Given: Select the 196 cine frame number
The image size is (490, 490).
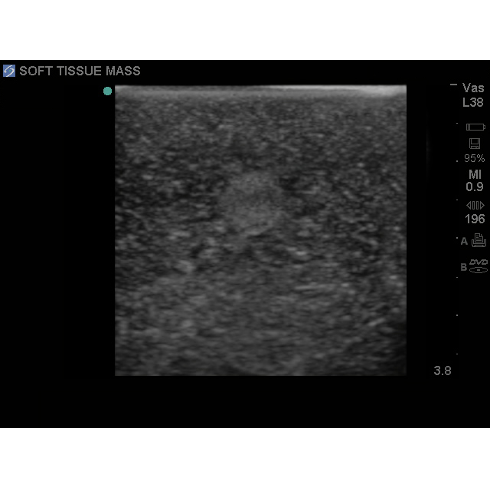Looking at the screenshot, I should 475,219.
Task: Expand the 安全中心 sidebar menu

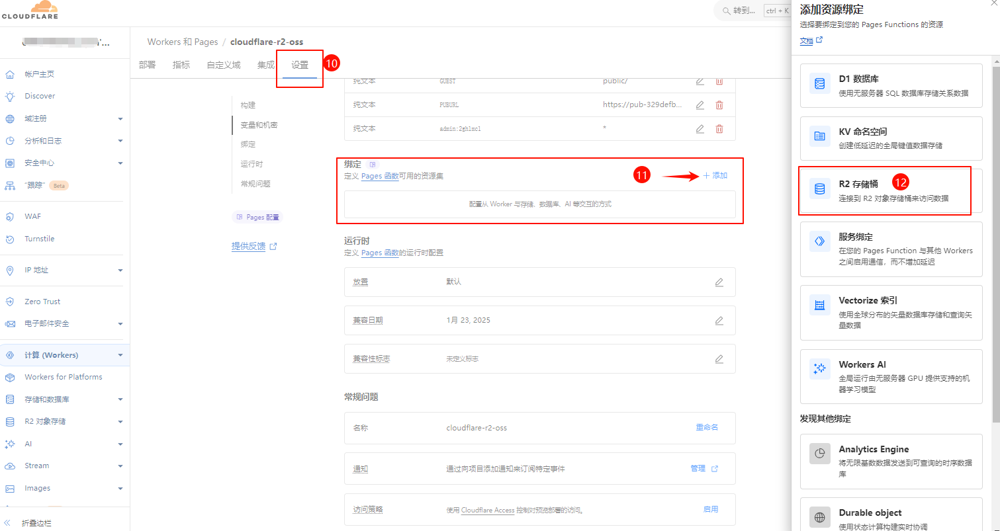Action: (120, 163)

---

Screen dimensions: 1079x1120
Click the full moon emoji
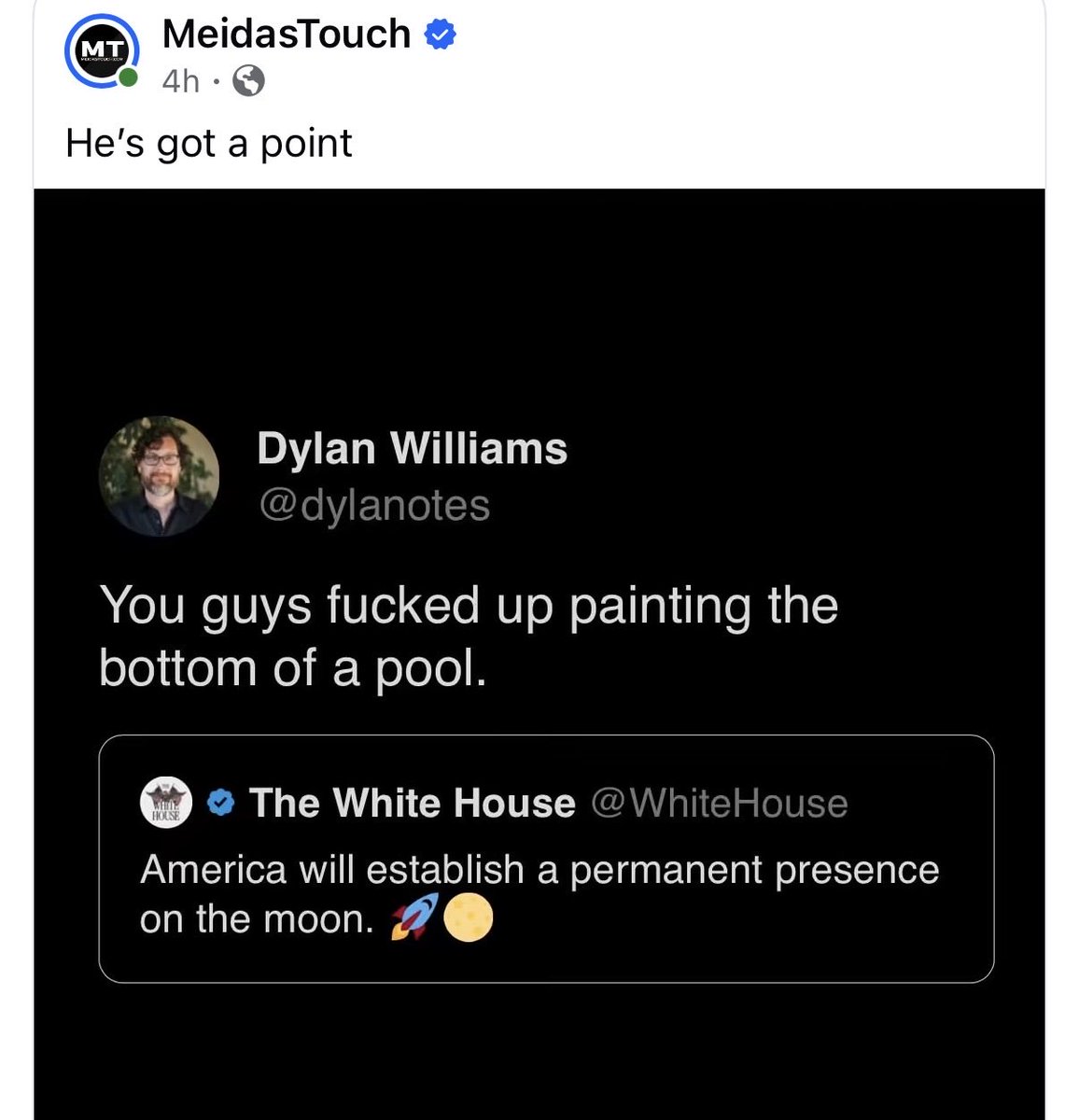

=== WORK ITEM ===
Give back exactly the lines above starting at the line where "Screen dimensions: 1079x1120" appears and ending at the line where "Click the full moon emoji" appears, both included, with no other lines.

=== OUTPUT FOR THIS TASK ===
Screen dimensions: 1079x1120
Click the full moon emoji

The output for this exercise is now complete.